My mornings are like this: Right after I wake up, I put on a pair of black pants, the company shirt and the company jacket, and my boots. I come out of my house and it is cold out. I have brought my bike; I get on and start my ride down the hill. When the cold wind starts blasting it gets all in my eyes and they water, so much that at the bottom of the hill I have tears hanging from my jaw. This happens to me every morning when I go to work. It doesn’t hurt.

#

“Of course I’m going to call you,” she said. She said, “I’m not going to just drop you like a piece of … shit.” I remember when she said she wanted to know me for the rest of her life.

#

On my way down to the ground floor, between a pair of adjacent cars, I saw something purple and plastic on the concrete. I held the broom and dust pan in front of me so as to fit between the cars, and from above I could see the thing was a baby’s pacifier. I wasn’t sure I wanted to throw it away. Maybe the family would come back and find it, and take it home and clean it, despite the ambient odor of oil and cigarette butts. I left it there. I can get it tomorrow. (The baby will cry anyway. Babies cry.)

#

I was on a kind of date with this other girl. Last month sometime. We had met at the coffee place next to the parking structure, and we talked for nearly an hour. She was a student at the university, so probably too young for me. She had beautiful blue eyes that looked French; she looked French altogether, and she was short, which I like. And she had an exceptionally sexy voice. I left the place at the end of my break, but she came to find me when I got off work; she found me to give me her phone number. We had a strange date one night, where I was shy and she was drunk, and after that I called her and she didn’t call me back. Months later we ran into each other again, and we ended up at her house. No electricity; nothing but cold and dark and the rain outside and her bed where we had to touch to be warm.In the morning – after we made out and didn’t have sex, and after she told me she didn’t want to date me – we went to a diner for breakfast. I let her choose, and she chose my least favorite place in town. I used to sit in there drinking bad coffee, wishing I were in a real diner on the coast somewhere. Seattle, maybe. Then I stopped going.

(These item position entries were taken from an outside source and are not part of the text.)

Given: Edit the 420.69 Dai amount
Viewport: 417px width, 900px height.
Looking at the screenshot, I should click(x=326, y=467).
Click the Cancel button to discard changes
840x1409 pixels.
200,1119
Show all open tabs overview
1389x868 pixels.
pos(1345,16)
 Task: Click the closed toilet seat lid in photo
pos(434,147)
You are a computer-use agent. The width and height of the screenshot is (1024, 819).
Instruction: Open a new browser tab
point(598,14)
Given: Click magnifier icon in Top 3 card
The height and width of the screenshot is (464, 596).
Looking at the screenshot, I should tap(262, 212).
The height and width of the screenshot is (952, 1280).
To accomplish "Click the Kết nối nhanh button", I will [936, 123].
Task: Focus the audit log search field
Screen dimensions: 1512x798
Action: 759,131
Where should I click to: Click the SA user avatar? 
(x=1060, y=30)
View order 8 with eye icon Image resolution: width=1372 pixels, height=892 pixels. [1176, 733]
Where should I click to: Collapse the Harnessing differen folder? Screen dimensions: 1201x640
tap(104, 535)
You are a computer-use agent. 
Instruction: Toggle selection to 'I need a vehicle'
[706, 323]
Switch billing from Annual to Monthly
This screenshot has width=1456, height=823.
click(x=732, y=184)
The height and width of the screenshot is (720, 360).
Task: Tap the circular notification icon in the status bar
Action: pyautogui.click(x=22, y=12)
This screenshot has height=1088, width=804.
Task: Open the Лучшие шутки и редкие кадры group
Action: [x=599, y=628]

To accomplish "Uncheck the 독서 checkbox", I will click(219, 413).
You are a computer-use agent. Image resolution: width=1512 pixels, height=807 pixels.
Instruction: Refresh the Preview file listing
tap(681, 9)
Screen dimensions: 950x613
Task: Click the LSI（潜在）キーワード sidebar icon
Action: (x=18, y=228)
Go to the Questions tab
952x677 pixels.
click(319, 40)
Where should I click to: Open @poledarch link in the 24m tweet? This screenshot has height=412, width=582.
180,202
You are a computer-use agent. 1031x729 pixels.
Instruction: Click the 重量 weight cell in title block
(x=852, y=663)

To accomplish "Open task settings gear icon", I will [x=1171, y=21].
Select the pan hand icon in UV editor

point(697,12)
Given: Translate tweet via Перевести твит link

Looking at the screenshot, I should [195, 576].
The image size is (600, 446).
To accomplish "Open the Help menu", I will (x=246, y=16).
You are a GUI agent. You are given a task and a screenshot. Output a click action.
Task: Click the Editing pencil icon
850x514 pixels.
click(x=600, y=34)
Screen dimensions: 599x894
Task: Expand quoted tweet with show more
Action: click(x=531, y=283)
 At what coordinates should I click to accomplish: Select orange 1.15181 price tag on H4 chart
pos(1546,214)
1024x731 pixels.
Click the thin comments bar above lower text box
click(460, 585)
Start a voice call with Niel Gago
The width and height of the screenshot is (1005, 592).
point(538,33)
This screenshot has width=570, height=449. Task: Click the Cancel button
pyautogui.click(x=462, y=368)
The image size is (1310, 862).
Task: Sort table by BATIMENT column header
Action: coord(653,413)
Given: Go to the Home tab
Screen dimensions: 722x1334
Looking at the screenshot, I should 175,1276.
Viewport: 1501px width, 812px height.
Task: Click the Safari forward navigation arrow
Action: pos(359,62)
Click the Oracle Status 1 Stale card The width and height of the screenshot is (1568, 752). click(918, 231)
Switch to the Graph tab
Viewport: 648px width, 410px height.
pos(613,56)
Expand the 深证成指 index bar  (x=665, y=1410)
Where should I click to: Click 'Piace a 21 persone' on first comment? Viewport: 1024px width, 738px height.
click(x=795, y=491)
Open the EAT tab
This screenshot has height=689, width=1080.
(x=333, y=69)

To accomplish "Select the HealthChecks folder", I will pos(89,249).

The girl and I started talking, about politics or philosophy; whatever you call the way you think things should be. She’s majoring in one of those save-the-world subjects, like environmental something. She had all those opinions, like how bad war was and the death penalty, and all those other ways that people kill and maim each other. That kind of person, they think that all there is to life is avoiding getting hurt. I said there were things that were worse than violence. Like what, she said. Despair, I said. She told me she thought violence was worse than despair.